August is the Sunday of summer. The days are shorter and already we’ve had nights that whisper about fall. And in those whispers I hear too much, because so much awaits me as I turn the calendar a find that gleaming September staring back, asking: You ready?
I don’t know.
Every September requires I go back to school. It’s a right of passage that most of us are glad to have outgrown, but that’s not an option for me. Nor is ignoring the changes in education: the Common Core State Standards. They exist and are being implemented with begrudging fanfare. However, I do consulting work on the side, and I have created numerous ELA lessons that align with the CCSS. They are, in a word, boring.
That’s not to say educators will only use the types I have seen and won’t create dynamic opportunities for their students, because that always happens, regardless of the mandate. The difference with this reform is the unspoken message that the standards are more of a curriculum than a series of benchmarks. Therefore, teachers are looking to deliver content in a method that addresses the tenants of the CCSS first, and the needs of the students, second. And therein lies the problem. When you move the content to the front of the classroom and place the students behind, you’ve already failed. I can teach an unengaged teenager almost nothing. But I can teach an engaged student anything. Good teachers find a way to reach the individual.
Now the struggle will be how to do both effectively. Those CCSS results are measured, and they count. But the immeasurable experience of the students matters even more. Therefore, I posit that educators start by asking the students what they desire from their education and build from there. That’s pretty much how I go about writing.

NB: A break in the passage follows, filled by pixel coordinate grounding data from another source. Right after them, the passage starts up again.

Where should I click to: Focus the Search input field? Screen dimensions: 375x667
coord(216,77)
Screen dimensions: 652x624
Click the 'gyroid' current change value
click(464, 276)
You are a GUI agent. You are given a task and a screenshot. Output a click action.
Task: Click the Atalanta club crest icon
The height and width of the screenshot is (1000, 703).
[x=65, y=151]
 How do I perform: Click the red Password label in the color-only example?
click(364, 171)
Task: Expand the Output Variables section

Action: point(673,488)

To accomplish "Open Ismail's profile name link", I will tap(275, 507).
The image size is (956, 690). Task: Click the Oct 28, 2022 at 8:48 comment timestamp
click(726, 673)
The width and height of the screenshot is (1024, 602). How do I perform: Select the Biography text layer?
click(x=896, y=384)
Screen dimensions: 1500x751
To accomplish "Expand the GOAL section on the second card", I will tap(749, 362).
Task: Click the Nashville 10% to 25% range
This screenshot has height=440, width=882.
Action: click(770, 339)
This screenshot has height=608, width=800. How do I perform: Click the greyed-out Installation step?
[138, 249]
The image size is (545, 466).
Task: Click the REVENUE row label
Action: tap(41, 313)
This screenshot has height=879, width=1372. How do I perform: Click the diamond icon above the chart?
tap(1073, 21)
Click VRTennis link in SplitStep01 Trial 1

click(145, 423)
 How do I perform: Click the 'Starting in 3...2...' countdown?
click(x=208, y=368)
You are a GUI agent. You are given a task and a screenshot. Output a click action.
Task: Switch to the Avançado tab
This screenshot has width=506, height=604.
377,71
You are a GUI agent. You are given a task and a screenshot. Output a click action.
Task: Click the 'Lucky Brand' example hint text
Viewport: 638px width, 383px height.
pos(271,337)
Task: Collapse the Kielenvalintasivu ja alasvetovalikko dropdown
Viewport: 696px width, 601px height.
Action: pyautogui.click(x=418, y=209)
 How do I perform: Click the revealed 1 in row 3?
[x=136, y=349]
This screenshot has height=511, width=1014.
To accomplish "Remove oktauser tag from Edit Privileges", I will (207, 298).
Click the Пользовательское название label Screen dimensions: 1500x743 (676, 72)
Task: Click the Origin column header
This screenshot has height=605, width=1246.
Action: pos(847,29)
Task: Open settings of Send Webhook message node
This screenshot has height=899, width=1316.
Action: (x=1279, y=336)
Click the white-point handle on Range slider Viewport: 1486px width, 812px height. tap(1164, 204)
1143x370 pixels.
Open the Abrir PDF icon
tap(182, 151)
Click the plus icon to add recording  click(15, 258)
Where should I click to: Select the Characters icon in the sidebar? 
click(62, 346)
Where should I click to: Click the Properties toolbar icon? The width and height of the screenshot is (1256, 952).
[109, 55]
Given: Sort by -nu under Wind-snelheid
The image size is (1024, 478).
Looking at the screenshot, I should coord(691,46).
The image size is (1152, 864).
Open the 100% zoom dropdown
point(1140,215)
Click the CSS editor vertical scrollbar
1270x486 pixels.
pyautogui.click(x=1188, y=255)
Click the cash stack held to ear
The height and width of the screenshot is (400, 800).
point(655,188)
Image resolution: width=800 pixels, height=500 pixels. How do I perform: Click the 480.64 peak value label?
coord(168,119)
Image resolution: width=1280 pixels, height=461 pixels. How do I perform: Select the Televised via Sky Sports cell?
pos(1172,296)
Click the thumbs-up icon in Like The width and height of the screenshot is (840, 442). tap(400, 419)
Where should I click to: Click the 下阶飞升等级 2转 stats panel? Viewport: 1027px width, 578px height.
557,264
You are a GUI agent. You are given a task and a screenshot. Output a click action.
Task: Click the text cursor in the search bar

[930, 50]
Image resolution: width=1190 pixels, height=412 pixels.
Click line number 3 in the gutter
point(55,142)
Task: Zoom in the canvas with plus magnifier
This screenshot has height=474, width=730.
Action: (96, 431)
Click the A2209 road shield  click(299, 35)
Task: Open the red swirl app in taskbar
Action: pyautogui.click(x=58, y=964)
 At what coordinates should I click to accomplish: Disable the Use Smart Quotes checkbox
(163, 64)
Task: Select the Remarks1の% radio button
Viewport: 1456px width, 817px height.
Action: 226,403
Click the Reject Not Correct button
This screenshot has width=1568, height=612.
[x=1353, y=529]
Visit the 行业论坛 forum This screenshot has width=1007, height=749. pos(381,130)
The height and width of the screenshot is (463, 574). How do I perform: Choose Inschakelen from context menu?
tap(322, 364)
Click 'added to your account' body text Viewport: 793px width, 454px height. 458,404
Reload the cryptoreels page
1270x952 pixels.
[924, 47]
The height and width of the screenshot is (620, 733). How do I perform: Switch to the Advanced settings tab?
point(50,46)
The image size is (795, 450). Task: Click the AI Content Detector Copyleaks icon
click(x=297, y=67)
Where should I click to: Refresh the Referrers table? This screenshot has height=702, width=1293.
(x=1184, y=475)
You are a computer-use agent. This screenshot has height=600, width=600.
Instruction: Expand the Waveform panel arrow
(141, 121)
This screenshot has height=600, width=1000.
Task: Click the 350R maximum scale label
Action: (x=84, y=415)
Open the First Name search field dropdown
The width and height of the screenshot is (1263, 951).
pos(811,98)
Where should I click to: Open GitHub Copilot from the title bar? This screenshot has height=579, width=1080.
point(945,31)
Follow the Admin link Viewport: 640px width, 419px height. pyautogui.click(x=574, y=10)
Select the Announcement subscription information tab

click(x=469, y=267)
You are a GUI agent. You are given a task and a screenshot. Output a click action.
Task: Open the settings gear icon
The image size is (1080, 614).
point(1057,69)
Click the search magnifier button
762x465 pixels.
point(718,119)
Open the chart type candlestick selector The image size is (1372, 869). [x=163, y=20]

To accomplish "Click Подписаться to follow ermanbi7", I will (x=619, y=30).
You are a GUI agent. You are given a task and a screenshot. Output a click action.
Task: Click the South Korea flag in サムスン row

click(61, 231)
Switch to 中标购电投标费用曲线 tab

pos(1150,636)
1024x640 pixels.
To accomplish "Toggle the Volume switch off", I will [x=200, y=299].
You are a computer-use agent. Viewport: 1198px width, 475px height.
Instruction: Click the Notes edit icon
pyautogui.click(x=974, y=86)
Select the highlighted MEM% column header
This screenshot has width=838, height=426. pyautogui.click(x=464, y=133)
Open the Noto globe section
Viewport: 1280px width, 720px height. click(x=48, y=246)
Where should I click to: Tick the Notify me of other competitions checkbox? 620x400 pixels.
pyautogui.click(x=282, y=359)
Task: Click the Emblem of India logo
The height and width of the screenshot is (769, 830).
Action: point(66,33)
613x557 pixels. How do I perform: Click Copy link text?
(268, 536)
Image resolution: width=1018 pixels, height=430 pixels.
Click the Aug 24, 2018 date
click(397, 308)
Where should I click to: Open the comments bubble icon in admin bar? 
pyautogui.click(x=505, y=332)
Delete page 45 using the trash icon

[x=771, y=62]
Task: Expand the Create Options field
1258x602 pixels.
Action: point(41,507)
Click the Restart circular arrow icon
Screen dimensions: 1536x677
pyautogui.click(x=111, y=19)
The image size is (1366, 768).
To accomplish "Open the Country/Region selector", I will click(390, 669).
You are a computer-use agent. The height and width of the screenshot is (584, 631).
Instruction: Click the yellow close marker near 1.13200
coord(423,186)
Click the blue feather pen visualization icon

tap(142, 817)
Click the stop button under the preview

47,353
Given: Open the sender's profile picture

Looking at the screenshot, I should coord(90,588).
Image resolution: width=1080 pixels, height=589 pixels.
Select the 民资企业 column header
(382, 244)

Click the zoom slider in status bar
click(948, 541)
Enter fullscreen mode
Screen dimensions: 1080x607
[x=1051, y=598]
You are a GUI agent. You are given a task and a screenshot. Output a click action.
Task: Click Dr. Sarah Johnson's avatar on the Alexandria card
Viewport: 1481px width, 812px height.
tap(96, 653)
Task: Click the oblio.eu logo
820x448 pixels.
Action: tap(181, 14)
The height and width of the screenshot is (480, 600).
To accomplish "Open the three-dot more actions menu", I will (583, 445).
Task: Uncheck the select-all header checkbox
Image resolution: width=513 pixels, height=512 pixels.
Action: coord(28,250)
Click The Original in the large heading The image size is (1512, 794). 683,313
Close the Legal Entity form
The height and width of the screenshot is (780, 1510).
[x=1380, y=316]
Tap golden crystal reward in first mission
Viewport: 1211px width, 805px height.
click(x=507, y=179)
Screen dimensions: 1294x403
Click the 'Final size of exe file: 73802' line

Speaking of which, have you heard I have another novel coming out in just over a month? Seriously, if you pre-order Dare Me, it releases on September 17th. The thought of this makes me ill. Not because I don’t love this work. I do, and reviews are indicating that readers will, also. Really, my anxiety is similar to my issues with the CCSS.
As an author, I have to entice. The work must be strong, but so must be the delivery. I have to inform people that Dare Me exists without being an annoying beacon sending the message: Buy my book! Buy my book! Buy my book! Who listens to that guy?
Which is why I had the trailer created (below, in case you missed it), am lining up events (more on these, soon) and am harassing the local media for interviews. It is my hope that I am doing this well, am being creative and not annoying, and mostly, that I am engaging my audience, not shoving my work at them. Fortunately, I’ve had practice. Anyone who says teaching is for those who can’t, has never asked an educator to step into another set of shoes. That classroom is an unbelievable training ground.
What to do?
I promise that my students will be engaged with English education this year and that my readers will be engrossed by Dare Me. I will be behind the scenes hoping I’ve done a good job, but all the while knowing that regardless of the outcome, I’ll continue to strive for better. Not only for results (test scores and sales figures), but the experience.
Life is something to enjoy, not something to get through. Sadly, education and reading for so many are the latter, not the former. I am not comfortable with that idea. In my work as an educator and as an author, it is my intent to make the most of the time. Not only mine, but for those with whom I have contact. Because when those whispers start next summer, I want to be right here, preparing for another year, and another novel, knowing I’m doing the best I can with my time by providing education and stories that matter.